_What is needed_. Transcribe exactly the span of lines that begins the records and ends with the line holding "Open the browser extensions puzzle icon", both boundary lines included.

___ Exercise input

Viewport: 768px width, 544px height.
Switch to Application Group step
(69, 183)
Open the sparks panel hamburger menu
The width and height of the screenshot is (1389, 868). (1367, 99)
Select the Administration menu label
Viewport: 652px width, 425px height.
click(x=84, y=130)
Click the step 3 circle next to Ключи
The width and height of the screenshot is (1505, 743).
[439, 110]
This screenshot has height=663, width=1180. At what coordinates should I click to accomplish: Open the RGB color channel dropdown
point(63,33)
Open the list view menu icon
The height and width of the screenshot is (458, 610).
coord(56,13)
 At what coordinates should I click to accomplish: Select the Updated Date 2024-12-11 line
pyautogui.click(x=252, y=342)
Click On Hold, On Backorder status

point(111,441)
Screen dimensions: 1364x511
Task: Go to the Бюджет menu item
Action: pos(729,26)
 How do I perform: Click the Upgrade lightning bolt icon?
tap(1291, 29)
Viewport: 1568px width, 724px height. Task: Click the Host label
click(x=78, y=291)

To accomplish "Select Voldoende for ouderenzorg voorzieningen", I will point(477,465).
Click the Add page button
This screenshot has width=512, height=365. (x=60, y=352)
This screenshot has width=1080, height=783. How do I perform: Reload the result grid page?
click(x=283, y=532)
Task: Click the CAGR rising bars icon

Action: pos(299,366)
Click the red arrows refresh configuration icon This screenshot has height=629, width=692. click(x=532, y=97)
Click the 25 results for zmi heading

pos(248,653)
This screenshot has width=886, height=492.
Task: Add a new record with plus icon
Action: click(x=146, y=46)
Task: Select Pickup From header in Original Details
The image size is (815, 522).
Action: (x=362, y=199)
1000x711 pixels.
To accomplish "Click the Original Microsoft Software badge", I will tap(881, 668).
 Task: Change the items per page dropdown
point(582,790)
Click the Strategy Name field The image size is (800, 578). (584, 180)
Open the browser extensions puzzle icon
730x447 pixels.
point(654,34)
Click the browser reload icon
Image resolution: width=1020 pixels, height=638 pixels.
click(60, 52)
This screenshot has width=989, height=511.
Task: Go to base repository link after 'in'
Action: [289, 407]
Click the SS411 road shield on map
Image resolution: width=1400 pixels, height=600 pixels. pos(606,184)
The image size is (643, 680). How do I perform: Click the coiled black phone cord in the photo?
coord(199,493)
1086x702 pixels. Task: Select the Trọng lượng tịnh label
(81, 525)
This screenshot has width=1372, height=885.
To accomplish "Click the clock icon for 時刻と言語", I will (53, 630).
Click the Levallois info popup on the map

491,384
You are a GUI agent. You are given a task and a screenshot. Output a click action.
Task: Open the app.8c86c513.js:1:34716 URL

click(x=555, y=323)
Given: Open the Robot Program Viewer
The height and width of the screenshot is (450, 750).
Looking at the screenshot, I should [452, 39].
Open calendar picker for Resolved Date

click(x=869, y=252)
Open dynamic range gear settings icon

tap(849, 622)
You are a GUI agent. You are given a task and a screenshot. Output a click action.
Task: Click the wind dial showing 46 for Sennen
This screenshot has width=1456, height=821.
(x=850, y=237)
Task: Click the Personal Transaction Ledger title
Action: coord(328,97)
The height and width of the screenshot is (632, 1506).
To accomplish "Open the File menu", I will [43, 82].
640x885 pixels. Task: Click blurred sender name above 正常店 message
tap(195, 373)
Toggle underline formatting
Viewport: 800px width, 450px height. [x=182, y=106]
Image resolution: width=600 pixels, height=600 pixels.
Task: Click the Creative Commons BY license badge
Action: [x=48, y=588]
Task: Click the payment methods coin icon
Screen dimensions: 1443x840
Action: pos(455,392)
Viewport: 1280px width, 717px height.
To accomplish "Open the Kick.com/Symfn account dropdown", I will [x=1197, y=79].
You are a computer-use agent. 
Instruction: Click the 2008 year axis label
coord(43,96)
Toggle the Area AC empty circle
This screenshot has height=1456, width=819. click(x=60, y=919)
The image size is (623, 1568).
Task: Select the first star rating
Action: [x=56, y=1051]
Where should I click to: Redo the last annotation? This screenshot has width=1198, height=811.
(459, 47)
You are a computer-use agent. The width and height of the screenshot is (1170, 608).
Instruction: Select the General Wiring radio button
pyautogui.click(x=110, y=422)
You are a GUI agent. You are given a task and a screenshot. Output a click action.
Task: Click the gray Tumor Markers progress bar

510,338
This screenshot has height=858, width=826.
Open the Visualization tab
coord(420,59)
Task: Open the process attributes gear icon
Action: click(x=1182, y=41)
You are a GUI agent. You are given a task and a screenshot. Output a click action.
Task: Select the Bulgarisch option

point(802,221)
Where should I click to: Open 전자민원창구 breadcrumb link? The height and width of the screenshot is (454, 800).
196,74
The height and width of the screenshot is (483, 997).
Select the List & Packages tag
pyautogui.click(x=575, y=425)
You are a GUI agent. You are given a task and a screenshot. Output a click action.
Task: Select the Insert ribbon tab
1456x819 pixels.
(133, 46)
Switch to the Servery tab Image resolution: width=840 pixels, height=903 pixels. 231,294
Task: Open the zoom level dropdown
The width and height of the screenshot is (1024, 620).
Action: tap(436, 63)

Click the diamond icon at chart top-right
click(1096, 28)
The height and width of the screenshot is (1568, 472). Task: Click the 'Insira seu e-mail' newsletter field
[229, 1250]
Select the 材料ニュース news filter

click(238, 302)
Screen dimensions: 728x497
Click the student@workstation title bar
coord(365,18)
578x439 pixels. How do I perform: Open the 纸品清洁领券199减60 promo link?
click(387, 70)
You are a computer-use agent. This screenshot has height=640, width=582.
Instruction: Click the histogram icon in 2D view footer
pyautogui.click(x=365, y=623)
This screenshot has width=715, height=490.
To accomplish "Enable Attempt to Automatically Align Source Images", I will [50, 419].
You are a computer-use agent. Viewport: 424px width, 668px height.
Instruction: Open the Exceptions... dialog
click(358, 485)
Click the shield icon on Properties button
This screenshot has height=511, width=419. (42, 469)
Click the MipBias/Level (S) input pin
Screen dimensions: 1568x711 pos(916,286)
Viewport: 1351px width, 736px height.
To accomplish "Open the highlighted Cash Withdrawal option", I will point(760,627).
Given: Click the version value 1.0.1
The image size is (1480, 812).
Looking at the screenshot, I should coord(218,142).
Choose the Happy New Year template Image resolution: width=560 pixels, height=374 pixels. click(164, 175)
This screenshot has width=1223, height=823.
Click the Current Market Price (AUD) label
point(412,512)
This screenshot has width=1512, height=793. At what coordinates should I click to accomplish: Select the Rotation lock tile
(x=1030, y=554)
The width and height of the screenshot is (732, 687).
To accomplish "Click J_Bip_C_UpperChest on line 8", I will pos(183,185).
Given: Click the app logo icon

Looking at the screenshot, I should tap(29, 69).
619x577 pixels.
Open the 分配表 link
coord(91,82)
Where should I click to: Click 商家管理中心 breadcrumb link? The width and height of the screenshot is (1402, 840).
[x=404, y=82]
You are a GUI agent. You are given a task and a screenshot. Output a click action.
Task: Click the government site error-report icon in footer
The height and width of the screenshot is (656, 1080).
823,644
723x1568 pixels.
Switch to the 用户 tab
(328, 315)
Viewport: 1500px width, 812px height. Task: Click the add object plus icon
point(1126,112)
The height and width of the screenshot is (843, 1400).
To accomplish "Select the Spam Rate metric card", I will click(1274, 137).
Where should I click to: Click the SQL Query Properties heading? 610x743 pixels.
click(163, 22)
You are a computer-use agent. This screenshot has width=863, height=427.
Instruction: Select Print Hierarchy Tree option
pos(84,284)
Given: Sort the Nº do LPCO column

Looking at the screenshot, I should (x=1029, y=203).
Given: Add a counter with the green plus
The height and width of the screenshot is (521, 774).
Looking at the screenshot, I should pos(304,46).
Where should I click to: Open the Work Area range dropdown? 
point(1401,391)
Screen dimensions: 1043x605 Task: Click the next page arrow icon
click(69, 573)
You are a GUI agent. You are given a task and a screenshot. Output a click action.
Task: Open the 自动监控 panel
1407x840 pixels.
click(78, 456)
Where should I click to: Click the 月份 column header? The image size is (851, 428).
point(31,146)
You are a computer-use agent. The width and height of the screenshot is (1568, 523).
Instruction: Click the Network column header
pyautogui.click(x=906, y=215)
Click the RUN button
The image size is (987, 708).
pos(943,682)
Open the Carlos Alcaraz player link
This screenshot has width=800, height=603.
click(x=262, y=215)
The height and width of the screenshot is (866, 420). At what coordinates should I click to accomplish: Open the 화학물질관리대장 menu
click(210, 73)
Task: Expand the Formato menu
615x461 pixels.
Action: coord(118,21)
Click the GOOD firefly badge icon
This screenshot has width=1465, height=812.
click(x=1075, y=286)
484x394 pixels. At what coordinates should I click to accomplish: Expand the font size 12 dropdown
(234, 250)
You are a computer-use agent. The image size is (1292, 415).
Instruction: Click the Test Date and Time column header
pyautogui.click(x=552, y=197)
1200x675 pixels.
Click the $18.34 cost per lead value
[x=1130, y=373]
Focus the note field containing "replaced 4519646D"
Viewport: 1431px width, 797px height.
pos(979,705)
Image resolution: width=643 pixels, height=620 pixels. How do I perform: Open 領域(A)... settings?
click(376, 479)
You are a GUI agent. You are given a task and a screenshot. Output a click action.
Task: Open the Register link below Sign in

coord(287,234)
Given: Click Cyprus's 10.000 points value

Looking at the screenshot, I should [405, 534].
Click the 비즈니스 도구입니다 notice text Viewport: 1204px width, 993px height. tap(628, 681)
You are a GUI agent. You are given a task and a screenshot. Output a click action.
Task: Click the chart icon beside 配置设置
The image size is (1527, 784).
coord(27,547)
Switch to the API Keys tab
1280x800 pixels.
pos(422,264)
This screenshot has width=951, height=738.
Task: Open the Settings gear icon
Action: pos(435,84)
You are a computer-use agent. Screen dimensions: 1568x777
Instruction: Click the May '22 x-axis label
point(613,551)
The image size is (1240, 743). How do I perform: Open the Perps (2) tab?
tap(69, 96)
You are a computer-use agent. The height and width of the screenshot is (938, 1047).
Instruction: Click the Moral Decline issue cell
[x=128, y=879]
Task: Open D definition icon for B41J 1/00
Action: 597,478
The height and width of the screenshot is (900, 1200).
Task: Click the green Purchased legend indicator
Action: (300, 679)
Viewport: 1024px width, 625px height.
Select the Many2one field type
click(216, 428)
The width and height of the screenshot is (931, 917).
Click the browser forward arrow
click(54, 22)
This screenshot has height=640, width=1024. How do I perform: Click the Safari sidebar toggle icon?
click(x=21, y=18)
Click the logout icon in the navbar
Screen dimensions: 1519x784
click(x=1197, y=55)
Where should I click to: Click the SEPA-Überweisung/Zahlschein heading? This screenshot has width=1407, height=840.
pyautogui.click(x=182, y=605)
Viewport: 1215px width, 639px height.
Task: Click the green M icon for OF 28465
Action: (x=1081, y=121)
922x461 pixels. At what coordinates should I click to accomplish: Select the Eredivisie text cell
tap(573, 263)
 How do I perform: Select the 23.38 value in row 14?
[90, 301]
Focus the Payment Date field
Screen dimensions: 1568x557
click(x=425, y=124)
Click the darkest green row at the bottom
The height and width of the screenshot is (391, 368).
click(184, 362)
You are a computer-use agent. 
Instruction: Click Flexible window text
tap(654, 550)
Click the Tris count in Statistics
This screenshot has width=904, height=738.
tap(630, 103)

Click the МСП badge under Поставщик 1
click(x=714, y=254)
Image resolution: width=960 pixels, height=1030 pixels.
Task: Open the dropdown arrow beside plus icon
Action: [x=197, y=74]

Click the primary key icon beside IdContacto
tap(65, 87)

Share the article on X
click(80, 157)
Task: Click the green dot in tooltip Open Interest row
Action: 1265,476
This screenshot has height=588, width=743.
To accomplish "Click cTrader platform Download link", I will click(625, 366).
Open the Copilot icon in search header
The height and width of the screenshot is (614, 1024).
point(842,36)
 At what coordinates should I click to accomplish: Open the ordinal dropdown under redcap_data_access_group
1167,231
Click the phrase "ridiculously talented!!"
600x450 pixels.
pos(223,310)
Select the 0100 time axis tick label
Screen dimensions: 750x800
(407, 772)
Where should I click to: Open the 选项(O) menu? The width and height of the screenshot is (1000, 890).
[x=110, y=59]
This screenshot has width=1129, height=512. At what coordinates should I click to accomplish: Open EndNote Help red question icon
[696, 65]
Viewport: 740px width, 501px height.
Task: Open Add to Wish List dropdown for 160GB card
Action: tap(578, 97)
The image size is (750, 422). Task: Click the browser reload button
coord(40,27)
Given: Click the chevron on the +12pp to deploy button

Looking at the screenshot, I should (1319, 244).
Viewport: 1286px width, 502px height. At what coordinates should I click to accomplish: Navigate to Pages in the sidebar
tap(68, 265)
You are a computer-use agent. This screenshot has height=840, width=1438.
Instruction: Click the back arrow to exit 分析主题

______

_Written answer_.
Viewport: 768px width, 544px height.
Switch to Application Group step
(69, 183)
Open the sparks panel hamburger menu
The width and height of the screenshot is (1389, 868). (1367, 99)
Select the Administration menu label
Viewport: 652px width, 425px height.
click(x=84, y=130)
Click the step 3 circle next to Ключи
The width and height of the screenshot is (1505, 743).
[439, 110]
This screenshot has height=663, width=1180. At what coordinates should I click to accomplish: Open the RGB color channel dropdown
point(63,33)
Open the list view menu icon
The height and width of the screenshot is (458, 610).
coord(56,13)
 At what coordinates should I click to accomplish: Select the Updated Date 2024-12-11 line
pyautogui.click(x=252, y=342)
Click On Hold, On Backorder status

point(111,441)
Screen dimensions: 1364x511
Task: Go to the Бюджет menu item
Action: pos(729,26)
 How do I perform: Click the Upgrade lightning bolt icon?
tap(1291, 29)
Viewport: 1568px width, 724px height. Task: Click the Host label
click(x=78, y=291)

To accomplish "Select Voldoende for ouderenzorg voorzieningen", I will point(477,465).
Click the Add page button
This screenshot has width=512, height=365. (x=60, y=352)
This screenshot has width=1080, height=783. How do I perform: Reload the result grid page?
click(x=283, y=532)
Task: Click the CAGR rising bars icon

Action: pos(299,366)
Click the red arrows refresh configuration icon This screenshot has height=629, width=692. click(x=532, y=97)
Click the 25 results for zmi heading

pos(248,653)
This screenshot has width=886, height=492.
Task: Add a new record with plus icon
Action: click(x=146, y=46)
Task: Select Pickup From header in Original Details
The image size is (815, 522).
Action: (x=362, y=199)
1000x711 pixels.
To accomplish "Click the Original Microsoft Software badge", I will tap(881, 668).
 Task: Change the items per page dropdown
point(582,790)
Click the Strategy Name field The image size is (800, 578). (584, 180)
Open the browser extensions puzzle icon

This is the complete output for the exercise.